Après le petit scénario d’introduction dans le bayou de l’Alabama, nous avons commencé depuis 2 sessions ma campagne personnelle intitulée « La Fièvre de Macao ».
Nous sommes en 1937 et nous jouons en groupe réduit de 3 joueurs afin d’avoir une immersion complète dédiée au Roleplay.

Petit interlude musical :


Mes 3 joueurs jouent les personnages hauts en couleurs décrits dans le menu « Aventuriers » ci dessus, à savoir Franck qui joue un japonais, fils d’armateur et ancien militaire déserteur qui tente de rejoindre les Etats-Unis, Olivier qui joue Joseph M’Bwasse, un capitaine de marine marchande trafiquant et contrebandier, et Pierre qui joue Hildred Johanssen, un norvégien américain d’adoption, acteur d’Hollywood et travaillant pour le gouvernement américain.

à cette occasion je me suis amusé à réaliser un petit film d’introduction pour les mettre dans le bain…

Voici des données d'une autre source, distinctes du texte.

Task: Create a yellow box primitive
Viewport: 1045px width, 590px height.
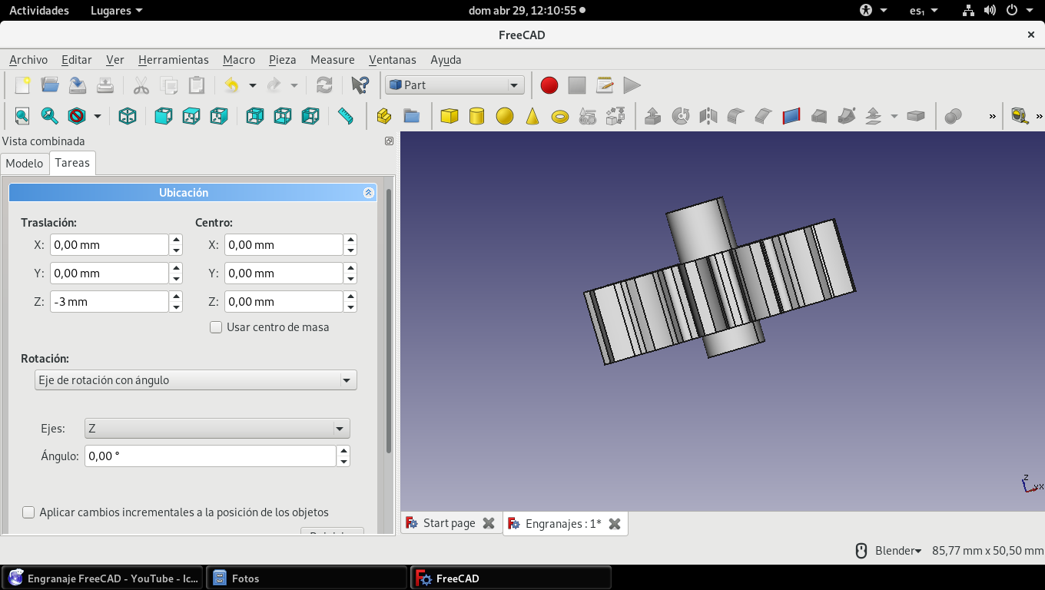Action: pyautogui.click(x=450, y=116)
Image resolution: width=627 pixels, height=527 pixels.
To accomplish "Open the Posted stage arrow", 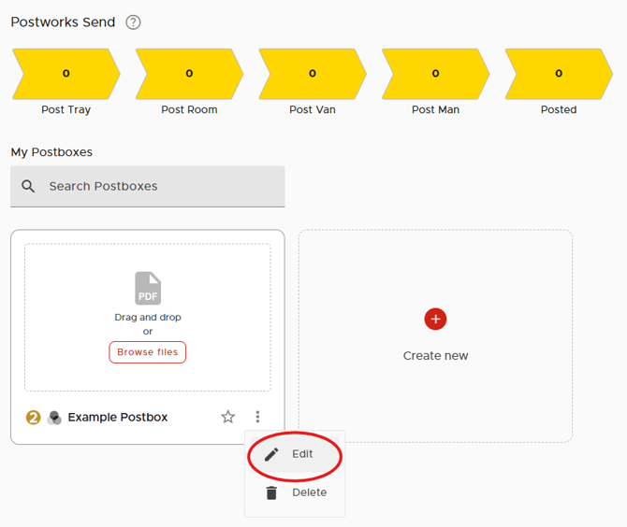I will tap(558, 74).
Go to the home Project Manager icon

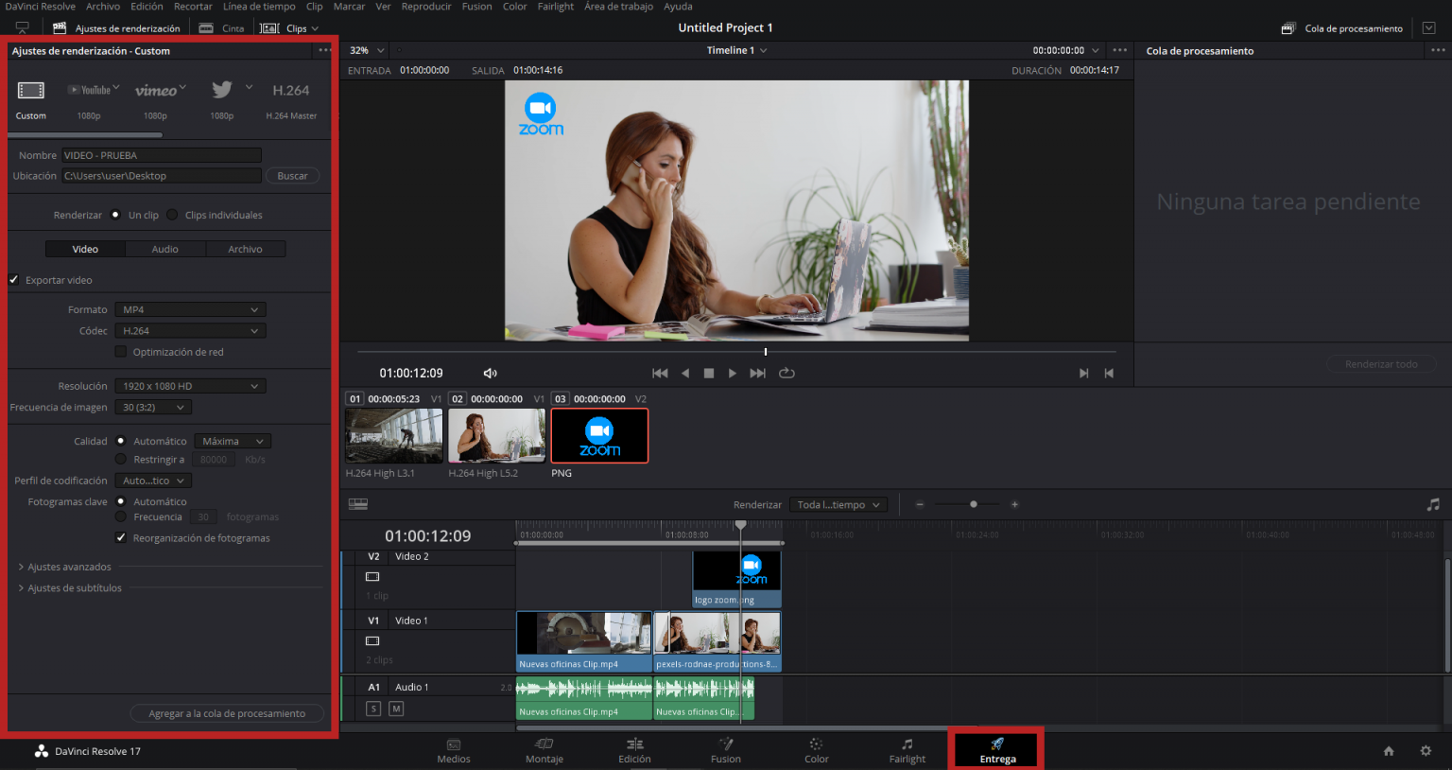pyautogui.click(x=1389, y=751)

Les 3 personnages ont eu droit à une petite introduction personnalisée individuelle lors de la première session de jeu qui les conduit tous au coeur de l’aventure dans la mythique perle de l’Orient : Macao, la capitale du jeu et des plaisirs de l’extrême orient. Nous sommes début Novembre 1937 et les personnages arrivent dans une colonie portugaise mêlant cultures lusitanienne et chinoises.

Dès leur arrivée, ils prennent leurs quartiers dans le plus bel hotel de la ville, le Bela Vista et sont conviés à une réception de l’Ambassadeur (en tout cas Hildred et Hirohito, Joseph parvenant à s’incruster grâce à l’appui de son nouvel ami japonais). Cette réception est l’occasion d’annoncer deux événéments importants durant la semaine : la compétition internationale de courses de chiens lévriers au cynodrome de yat Yueh (le seul d’Asie !) pour laquelle le joueur japonais est venu et une vente aux enchères d’objets occultes.
Les événements marquants lors de ces deux sessions de jeu sont les suivantes :

Hildred a fait le voyage depuis San Francisco pour effectuer un tournage de cinéma et a reçu un courrier au moment de son départ de son vieil ami, le célèbre occultiste Aleister Crowley, le missionnant pour enchérir pour lui et acquérir un de ses ouvrages lors de la vente aux enchères. Le voyage d’une semaine en avion, à bord de l’hydravion « China Clipper » se déroule de façon très agréable mais avec un incident notable : Hildred est réveillé en pleine nuit par une crise de manque (il est toxicomane) et aperçoit un étrange globe lumineux aux couleurs changeantes qui suit l’avion dans un angle mort, puis pénètre dans l’avion et traverse même Hildred qui est profondément choqué. L’incident ne laisse aucun témoin et le manager d’Hildred parvient à camoufler l’événement en crise d’angoisse. à son arrivée à Macao, un télégramme l’attend le missionnant de façon codé à rencontrer un contact américain sur place pour récupérer un rapport secret.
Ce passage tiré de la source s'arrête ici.